Except for one small detail: it's not millions --
[A]bout 18 percent of the 12 million workers who were paid an hourly wage rate between the federal minimum wage of $5.15 and $7.24 were in families that had a total cash income below the federal poverty threshold in 2004.
Eighteen percent of 12 million is 2.16 million. And that's not even how many workers make the current minimum wage -- it's those who make up to the proposed minimum wage. So Representative Miller's outrage is mostly a figment of his political imagination.

The statistics regarding the minimum wage are not disputed. Ignored, yes, but not disputed. It is mostly teenagers, retirees and very recent immigrants, all of whom are typically seeking to supplement family income, not support a family outright.

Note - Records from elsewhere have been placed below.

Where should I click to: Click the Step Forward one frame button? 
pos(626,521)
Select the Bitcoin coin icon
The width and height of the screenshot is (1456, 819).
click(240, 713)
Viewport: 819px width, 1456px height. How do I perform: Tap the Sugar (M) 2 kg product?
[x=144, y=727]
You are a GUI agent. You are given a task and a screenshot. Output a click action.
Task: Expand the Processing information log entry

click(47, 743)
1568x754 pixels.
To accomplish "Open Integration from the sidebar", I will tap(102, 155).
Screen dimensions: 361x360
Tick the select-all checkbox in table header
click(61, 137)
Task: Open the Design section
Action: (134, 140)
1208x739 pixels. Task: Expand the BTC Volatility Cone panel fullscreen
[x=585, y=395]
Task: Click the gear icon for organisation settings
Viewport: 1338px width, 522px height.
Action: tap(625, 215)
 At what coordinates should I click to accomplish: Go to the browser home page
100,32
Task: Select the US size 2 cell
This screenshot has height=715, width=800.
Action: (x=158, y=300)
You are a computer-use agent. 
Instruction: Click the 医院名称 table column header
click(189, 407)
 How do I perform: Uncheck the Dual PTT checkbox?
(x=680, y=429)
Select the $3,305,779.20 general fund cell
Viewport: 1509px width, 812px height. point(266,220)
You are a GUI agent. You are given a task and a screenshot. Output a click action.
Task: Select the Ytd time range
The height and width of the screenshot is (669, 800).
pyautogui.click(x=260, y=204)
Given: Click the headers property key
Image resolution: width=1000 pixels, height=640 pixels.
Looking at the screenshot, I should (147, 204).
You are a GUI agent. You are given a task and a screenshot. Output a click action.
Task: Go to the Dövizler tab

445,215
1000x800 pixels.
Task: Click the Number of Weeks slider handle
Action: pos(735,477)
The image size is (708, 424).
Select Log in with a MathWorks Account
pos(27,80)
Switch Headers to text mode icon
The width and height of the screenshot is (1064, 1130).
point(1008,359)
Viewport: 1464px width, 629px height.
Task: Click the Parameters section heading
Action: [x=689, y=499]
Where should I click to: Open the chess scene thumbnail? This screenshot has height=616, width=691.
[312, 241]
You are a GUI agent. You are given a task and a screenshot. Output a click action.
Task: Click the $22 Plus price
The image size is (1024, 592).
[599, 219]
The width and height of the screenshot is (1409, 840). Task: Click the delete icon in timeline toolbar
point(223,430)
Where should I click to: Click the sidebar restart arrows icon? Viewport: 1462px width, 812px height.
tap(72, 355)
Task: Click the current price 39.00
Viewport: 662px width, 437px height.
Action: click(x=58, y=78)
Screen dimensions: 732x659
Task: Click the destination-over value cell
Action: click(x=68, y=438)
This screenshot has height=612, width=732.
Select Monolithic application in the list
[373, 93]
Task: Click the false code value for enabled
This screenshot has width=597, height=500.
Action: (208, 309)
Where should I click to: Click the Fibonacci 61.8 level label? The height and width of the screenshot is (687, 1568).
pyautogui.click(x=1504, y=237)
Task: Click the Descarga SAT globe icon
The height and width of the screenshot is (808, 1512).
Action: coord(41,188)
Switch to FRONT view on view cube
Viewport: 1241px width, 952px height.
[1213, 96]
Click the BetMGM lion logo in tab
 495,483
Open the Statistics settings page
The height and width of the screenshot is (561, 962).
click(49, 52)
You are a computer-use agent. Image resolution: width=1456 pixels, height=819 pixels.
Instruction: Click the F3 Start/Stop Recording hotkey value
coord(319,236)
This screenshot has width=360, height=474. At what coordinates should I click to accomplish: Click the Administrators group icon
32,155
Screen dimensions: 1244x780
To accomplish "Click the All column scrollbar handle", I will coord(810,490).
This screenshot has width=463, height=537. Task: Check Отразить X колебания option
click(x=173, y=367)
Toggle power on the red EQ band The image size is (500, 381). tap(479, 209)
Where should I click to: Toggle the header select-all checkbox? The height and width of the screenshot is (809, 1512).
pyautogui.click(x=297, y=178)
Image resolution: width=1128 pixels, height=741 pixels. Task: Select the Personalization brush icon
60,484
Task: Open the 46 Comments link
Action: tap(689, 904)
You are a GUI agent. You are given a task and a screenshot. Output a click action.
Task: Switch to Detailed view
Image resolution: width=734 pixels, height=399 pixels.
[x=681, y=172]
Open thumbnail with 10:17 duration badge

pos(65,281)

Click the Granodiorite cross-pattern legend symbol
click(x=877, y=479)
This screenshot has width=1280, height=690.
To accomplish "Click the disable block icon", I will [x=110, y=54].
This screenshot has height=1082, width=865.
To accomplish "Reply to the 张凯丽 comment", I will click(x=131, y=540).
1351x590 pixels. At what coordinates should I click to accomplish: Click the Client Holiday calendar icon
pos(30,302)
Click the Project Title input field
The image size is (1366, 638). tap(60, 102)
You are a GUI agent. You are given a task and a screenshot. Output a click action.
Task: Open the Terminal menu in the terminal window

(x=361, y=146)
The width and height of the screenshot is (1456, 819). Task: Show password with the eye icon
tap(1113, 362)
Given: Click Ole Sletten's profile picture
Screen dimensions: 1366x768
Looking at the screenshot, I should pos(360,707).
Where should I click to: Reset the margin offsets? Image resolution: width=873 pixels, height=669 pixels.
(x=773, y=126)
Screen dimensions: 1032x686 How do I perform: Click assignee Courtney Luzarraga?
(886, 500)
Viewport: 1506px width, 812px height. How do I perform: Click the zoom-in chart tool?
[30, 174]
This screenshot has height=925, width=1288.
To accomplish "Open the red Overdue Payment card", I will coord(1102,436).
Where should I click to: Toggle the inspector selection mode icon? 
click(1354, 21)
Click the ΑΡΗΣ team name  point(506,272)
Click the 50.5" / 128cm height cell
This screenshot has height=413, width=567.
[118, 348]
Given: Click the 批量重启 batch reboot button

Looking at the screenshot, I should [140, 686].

And in any case, at least some of those workers will lose their jobs when the surplus unemployment created by a raised minimum wage price floor kicks in. "Outrage" indeed.

More:
Had all of the workers in that wage range, instead, received $7.25 per hour, they would have gotten about $11 billion in additional wages in that year. About 15 percent of those additional wages ($1.6 billion) would have been received by workers in poor families.
An anti-poverty program in which only 15% of the benefit actually trickles down to the working poor is a pretty good definition of "failure."

I'm also guessing that this estimate ignores the increased unemployment that would result from raising the wage floor and also ignores taxes. So we are in fact talking about an increased net wage bill (i.e., a "social benefit") of far less than $1.6 billion annually -- which, in federal budget terms, is puny anyway.

So why not just have the government give the working poor an additional $1.6 billion directly, in the form of increasing the Earned Income Tax Credit? Why pass the burden on to the private employers who are actually making these jobs possible in the first place? Does an extra $1.6 billion mean more to the federal government or the corner bodega?

Finally, it bears repeating: Who is primarily responsible for creating a social infrastructure, especially a public school network, that perpetually generates "millions" of ultra-unskilled workers in the first place, year after impoverished year?

Hint: That also wasn't the corner bodega.